» **What you have to do**:
Please give the listing below again, switching "speech bubble" to "chat bubble" wherever it occurs and leaving everything else unchanged.

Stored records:
* START *
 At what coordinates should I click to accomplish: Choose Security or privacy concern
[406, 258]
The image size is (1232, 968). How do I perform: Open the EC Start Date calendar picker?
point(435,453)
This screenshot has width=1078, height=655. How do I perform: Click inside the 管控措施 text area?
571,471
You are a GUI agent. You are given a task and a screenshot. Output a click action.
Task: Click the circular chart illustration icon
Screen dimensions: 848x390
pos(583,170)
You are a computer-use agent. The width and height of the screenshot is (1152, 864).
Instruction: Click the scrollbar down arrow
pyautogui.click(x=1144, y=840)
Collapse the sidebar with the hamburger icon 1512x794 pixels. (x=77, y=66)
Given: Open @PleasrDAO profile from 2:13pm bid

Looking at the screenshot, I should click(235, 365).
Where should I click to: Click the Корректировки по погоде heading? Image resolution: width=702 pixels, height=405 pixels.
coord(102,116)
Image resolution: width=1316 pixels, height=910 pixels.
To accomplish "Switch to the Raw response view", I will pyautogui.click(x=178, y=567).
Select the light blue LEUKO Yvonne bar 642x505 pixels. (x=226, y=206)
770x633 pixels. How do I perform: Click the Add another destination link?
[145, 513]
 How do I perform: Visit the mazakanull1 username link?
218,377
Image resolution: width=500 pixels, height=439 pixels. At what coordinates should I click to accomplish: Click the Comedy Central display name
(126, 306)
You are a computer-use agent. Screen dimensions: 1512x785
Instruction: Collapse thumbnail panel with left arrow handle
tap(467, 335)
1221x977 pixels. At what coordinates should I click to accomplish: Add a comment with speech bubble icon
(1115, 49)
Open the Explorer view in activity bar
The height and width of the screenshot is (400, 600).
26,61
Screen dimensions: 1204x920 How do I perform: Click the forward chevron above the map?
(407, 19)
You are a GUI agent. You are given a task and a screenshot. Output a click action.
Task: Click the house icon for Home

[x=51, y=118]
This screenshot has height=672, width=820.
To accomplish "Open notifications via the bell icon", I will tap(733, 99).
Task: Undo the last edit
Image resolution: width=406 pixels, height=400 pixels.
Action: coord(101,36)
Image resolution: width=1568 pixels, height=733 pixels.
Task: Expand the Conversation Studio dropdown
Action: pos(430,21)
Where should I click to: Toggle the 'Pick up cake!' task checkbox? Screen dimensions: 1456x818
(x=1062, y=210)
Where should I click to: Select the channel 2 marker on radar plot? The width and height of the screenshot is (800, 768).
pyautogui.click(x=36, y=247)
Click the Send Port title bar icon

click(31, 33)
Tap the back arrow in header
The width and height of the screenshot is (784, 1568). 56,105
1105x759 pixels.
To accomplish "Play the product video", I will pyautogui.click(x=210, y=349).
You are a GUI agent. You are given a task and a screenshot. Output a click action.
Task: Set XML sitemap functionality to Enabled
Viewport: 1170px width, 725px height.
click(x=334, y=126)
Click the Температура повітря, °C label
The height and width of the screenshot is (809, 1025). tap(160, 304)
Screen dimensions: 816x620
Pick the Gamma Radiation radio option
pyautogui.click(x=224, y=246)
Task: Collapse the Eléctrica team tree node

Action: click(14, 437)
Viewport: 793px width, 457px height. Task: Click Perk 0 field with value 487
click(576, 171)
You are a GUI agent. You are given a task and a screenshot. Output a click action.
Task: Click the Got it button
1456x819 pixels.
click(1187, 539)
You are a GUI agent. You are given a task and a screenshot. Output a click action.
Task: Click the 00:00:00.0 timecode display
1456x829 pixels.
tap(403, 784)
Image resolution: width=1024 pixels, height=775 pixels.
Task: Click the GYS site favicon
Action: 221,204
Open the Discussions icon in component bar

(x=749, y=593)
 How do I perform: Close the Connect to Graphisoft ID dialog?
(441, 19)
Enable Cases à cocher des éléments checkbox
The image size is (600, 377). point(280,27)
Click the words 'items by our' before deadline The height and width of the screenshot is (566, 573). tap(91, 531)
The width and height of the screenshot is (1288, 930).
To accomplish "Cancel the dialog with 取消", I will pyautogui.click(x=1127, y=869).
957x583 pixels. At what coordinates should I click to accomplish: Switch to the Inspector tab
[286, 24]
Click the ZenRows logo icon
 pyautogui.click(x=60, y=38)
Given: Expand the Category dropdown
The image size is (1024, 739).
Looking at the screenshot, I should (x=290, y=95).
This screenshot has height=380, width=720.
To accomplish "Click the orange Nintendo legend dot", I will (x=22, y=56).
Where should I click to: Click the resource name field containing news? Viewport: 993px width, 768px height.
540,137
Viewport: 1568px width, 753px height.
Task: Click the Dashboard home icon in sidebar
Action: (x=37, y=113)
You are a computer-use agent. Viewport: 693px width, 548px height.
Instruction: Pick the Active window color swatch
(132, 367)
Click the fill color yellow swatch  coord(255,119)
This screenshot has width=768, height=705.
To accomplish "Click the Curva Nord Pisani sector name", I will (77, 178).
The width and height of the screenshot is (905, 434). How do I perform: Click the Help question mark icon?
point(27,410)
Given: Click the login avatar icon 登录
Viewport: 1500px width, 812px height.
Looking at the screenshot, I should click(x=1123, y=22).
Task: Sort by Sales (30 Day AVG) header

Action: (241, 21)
* END *
» **Exercise output**:
 At what coordinates should I click to accomplish: Choose Security or privacy concern
[406, 258]
The image size is (1232, 968). How do I perform: Open the EC Start Date calendar picker?
point(435,453)
This screenshot has width=1078, height=655. How do I perform: Click inside the 管控措施 text area?
571,471
You are a GUI agent. You are given a task and a screenshot. Output a click action.
Task: Click the circular chart illustration icon
Screen dimensions: 848x390
pos(583,170)
You are a computer-use agent. The width and height of the screenshot is (1152, 864).
Instruction: Click the scrollbar down arrow
pyautogui.click(x=1144, y=840)
Collapse the sidebar with the hamburger icon 1512x794 pixels. (x=77, y=66)
Given: Open @PleasrDAO profile from 2:13pm bid

Looking at the screenshot, I should click(235, 365).
Where should I click to: Click the Корректировки по погоде heading? Image resolution: width=702 pixels, height=405 pixels.
coord(102,116)
Image resolution: width=1316 pixels, height=910 pixels.
To accomplish "Switch to the Raw response view", I will pyautogui.click(x=178, y=567).
Select the light blue LEUKO Yvonne bar 642x505 pixels. (x=226, y=206)
770x633 pixels. How do I perform: Click the Add another destination link?
[145, 513]
 How do I perform: Visit the mazakanull1 username link?
218,377
Image resolution: width=500 pixels, height=439 pixels. At what coordinates should I click to accomplish: Click the Comedy Central display name
(126, 306)
You are a computer-use agent. Screen dimensions: 1512x785
Instruction: Collapse thumbnail panel with left arrow handle
tap(467, 335)
1221x977 pixels. At what coordinates should I click to accomplish: Add a comment with chat bubble icon
(1115, 49)
Open the Explorer view in activity bar
The height and width of the screenshot is (400, 600).
26,61
Screen dimensions: 1204x920 How do I perform: Click the forward chevron above the map?
(407, 19)
You are a GUI agent. You are given a task and a screenshot. Output a click action.
Task: Click the house icon for Home

[x=51, y=118]
This screenshot has height=672, width=820.
To accomplish "Open notifications via the bell icon", I will tap(733, 99).
Task: Undo the last edit
Image resolution: width=406 pixels, height=400 pixels.
Action: coord(101,36)
Image resolution: width=1568 pixels, height=733 pixels.
Task: Expand the Conversation Studio dropdown
Action: pos(430,21)
Where should I click to: Toggle the 'Pick up cake!' task checkbox? Screen dimensions: 1456x818
(x=1062, y=210)
Where should I click to: Select the channel 2 marker on radar plot? The width and height of the screenshot is (800, 768).
pyautogui.click(x=36, y=247)
Click the Send Port title bar icon

click(31, 33)
Tap the back arrow in header
The width and height of the screenshot is (784, 1568). 56,105
1105x759 pixels.
To accomplish "Play the product video", I will pyautogui.click(x=210, y=349).
You are a GUI agent. You are given a task and a screenshot. Output a click action.
Task: Set XML sitemap functionality to Enabled
Viewport: 1170px width, 725px height.
click(x=334, y=126)
Click the Температура повітря, °C label
The height and width of the screenshot is (809, 1025). tap(160, 304)
Screen dimensions: 816x620
Pick the Gamma Radiation radio option
pyautogui.click(x=224, y=246)
Task: Collapse the Eléctrica team tree node

Action: click(14, 437)
Viewport: 793px width, 457px height. Task: Click Perk 0 field with value 487
click(576, 171)
You are a GUI agent. You are given a task and a screenshot. Output a click action.
Task: Click the Got it button
1456x819 pixels.
click(1187, 539)
You are a GUI agent. You are given a task and a screenshot. Output a click action.
Task: Click the 00:00:00.0 timecode display
1456x829 pixels.
tap(403, 784)
Image resolution: width=1024 pixels, height=775 pixels.
Task: Click the GYS site favicon
Action: 221,204
Open the Discussions icon in component bar

(x=749, y=593)
 How do I perform: Close the Connect to Graphisoft ID dialog?
(441, 19)
Enable Cases à cocher des éléments checkbox
The image size is (600, 377). point(280,27)
Click the words 'items by our' before deadline The height and width of the screenshot is (566, 573). tap(91, 531)
The width and height of the screenshot is (1288, 930).
To accomplish "Cancel the dialog with 取消", I will pyautogui.click(x=1127, y=869).
957x583 pixels. At what coordinates should I click to accomplish: Switch to the Inspector tab
[286, 24]
Click the ZenRows logo icon
 pyautogui.click(x=60, y=38)
Given: Expand the Category dropdown
The image size is (1024, 739).
Looking at the screenshot, I should (x=290, y=95).
This screenshot has height=380, width=720.
To accomplish "Click the orange Nintendo legend dot", I will (x=22, y=56).
Where should I click to: Click the resource name field containing news? Viewport: 993px width, 768px height.
540,137
Viewport: 1568px width, 753px height.
Task: Click the Dashboard home icon in sidebar
Action: (x=37, y=113)
You are a computer-use agent. Viewport: 693px width, 548px height.
Instruction: Pick the Active window color swatch
(132, 367)
Click the fill color yellow swatch  coord(255,119)
This screenshot has width=768, height=705.
To accomplish "Click the Curva Nord Pisani sector name", I will (77, 178).
The width and height of the screenshot is (905, 434). How do I perform: Click the Help question mark icon?
point(27,410)
Given: Click the login avatar icon 登录
Viewport: 1500px width, 812px height.
Looking at the screenshot, I should click(x=1123, y=22).
Task: Sort by Sales (30 Day AVG) header

Action: (241, 21)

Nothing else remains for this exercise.